No Brasil, o país das vassourinhas que varrem bandalheiras e dos caçadores de marajás, super-heróis autoritários que combatem a corrupção, atingindo adversários e poupando aliados, não são novidades. O “novo” em Moro está no fato dele ter agido assim vestindo uma toga. E hoje, com a mesma arrogância e desfaçatez de quando dizia que era um juiz imparcial e não tinha um projeto político, ao mesmo tempo em que violava garantias constitucionais, decretava prisões cautelares abusivas para obter delações premiadas e condenava réus sem provas, quer ensinar jornalistas a fazerem perguntas que já foram respondidas e provadas nos autos do processo judicial em que suas condenações foram anuladas.

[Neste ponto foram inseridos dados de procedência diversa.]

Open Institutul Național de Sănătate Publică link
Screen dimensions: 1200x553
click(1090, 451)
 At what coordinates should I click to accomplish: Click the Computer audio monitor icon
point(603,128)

Não quero ensinar a nenhum jornalista a sua profissão. Mas, como cidadão, gostaria de ouvir de Sergio Moro, sem tergiversações, respostas que, até hoje, não encontro em nenhum processo judicial. Pergunto então a ele:

1 – As mensagens divulgadas pelo site The Intercept Brasil são falsas ou verdadeiras?;

2 – Se foi um bom e imparcial juiz por que divulgou, ilicitamente e de modo descontextualizado, um diálogo mantido entre a ex-presidenta Dilma Rousseff (PT) e o ex-presidente Lula, indevidamente interceptado? Se não errou ao assim decidir por que então pediu publicamente “desculpas” ao STF?;

3 – Uma das dez medidas contra a corrupção propostas pelos membros da Lava Jato defendia a possibilidade de utilização de provas ilícitas para condenações sancionatórias. Considerando que se essas medidas tivessem sido aprovadas, as mensagens ilicitamente obtidas por um hacker poderiam ser utilizadas para condená-lo, ainda afirmaria que os garantistas que defenderam a não aprovação dessa medida estavam apenas defendendo “bandidos”?

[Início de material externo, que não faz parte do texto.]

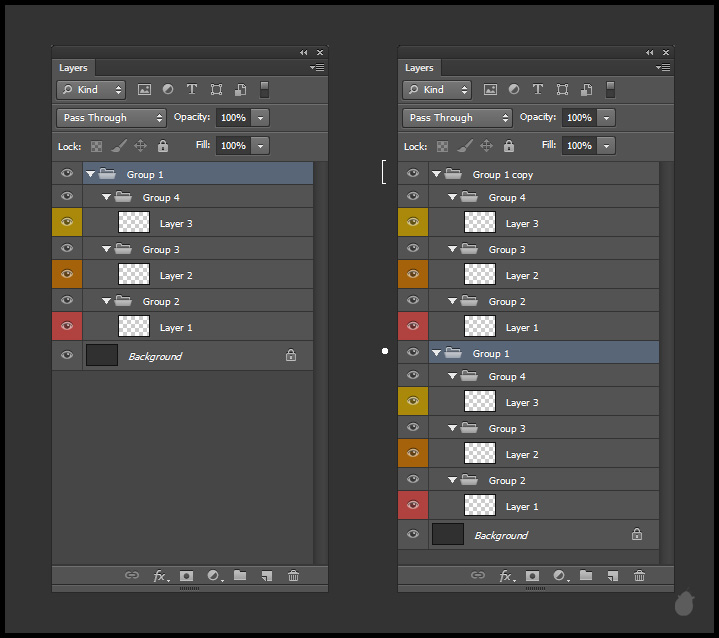This screenshot has height=638, width=719.
Task: Select the Layers tab in left panel
Action: point(73,68)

4 – A que título e de que forma desempenhou atividades na consultoria Alvarez & Marsal? Que valores recebeu, inclusive em decorrência da rescisão contratual? Por que não os apresenta ao Tribunal de Contas da União, já que sempre disse que o melhor desinfetante é a “luz do sol”? Como justifica não existir conflito ético pelo fato de ter prestado serviços para uma empresa que percebeu elevados pagamentos de companhias investigadas pela Lava Jato?